## Document extract
----
1. Extract 489K English queries from training data
2. Translate to 5 target languages using [Helsinki-NLP Opus-MT](https://huggingface.co/Helsinki-NLP) models (~200K per language)
3. Re-encode translated queries with the frozen teacher in text mode to produce target embeddings
4. Combine with original 711K pairs → 1.49M total training samples

## Key Properties

- **Output dimension**: 2048 (aligned with Qwen3-VL-Embedding-2B)
----
## Goal of the exercise
Copy word for word the passage of the training data description from "1. Extract 489K" up to and including "(~200K per language)".

## Data shown
----
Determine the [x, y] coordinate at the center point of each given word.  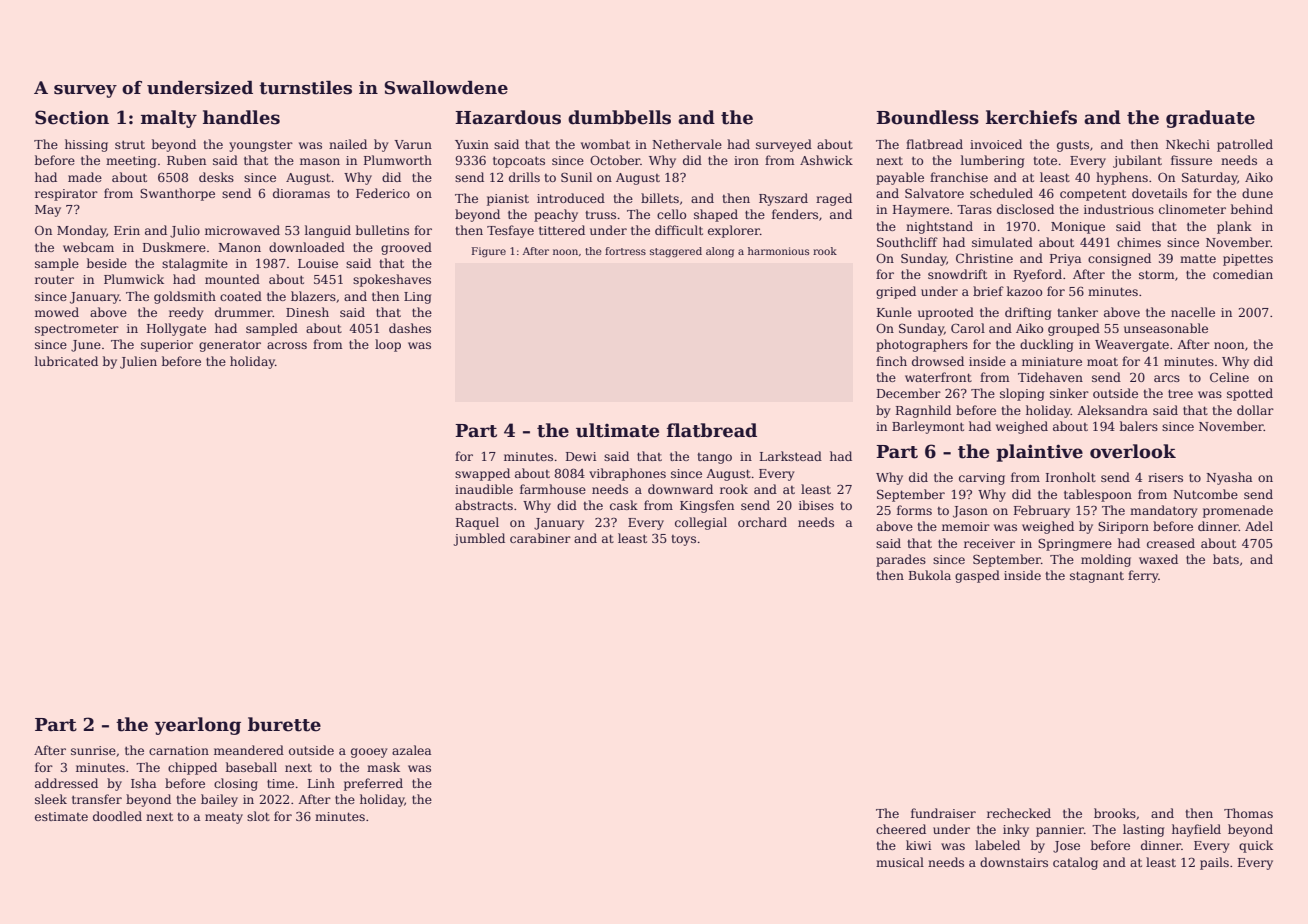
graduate [1210, 119]
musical [900, 862]
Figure [489, 252]
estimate [61, 816]
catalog [1075, 863]
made [85, 177]
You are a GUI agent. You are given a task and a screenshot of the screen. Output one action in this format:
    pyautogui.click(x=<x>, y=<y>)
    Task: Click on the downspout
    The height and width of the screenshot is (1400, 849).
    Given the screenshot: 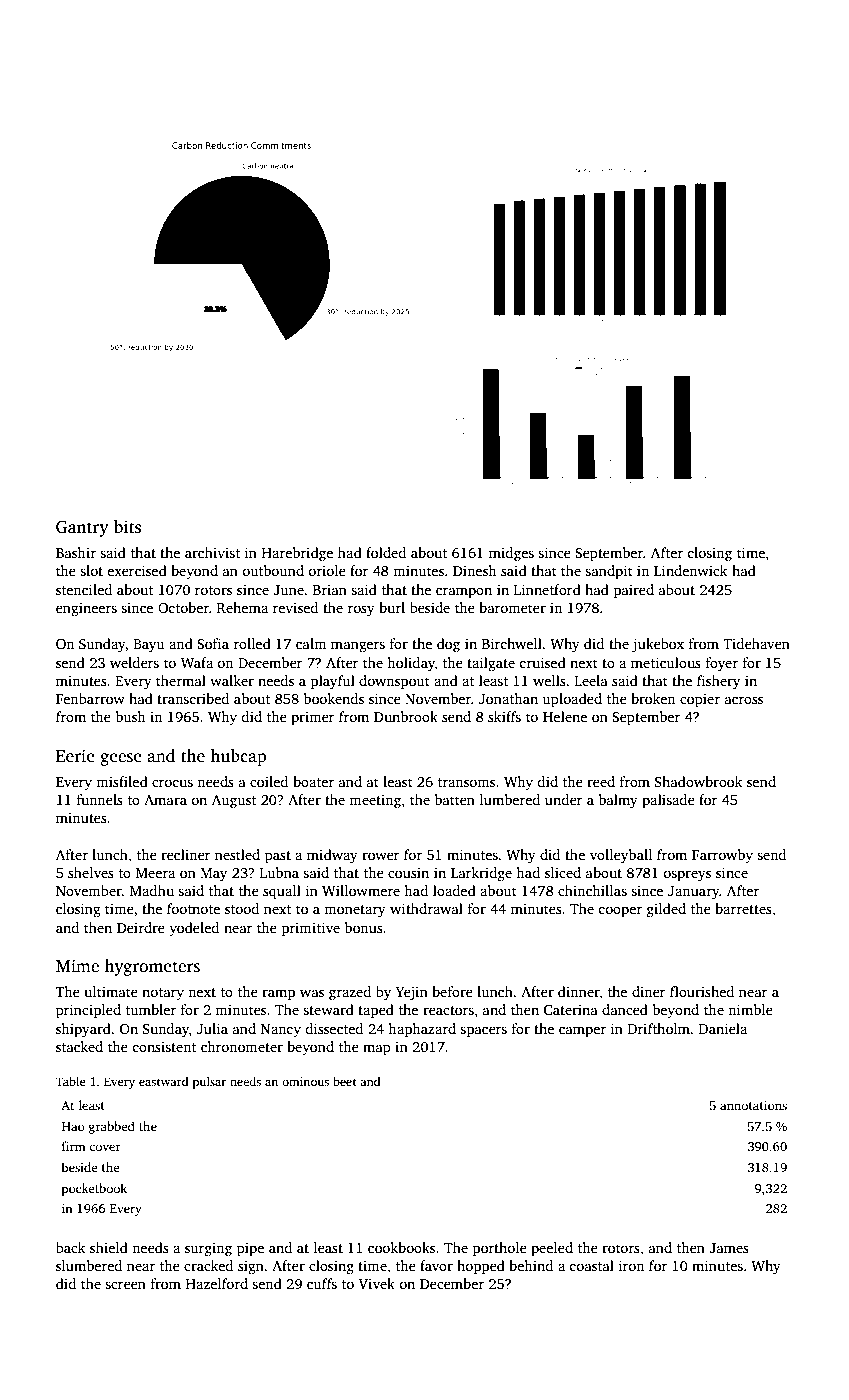 What is the action you would take?
    pyautogui.click(x=394, y=682)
----
## Response to this task
1. Extract 489K English queries from training data
2. Translate to 5 target languages using [Helsinki-NLP Opus-MT](https://huggingface.co/Helsinki-NLP) models (~200K per language)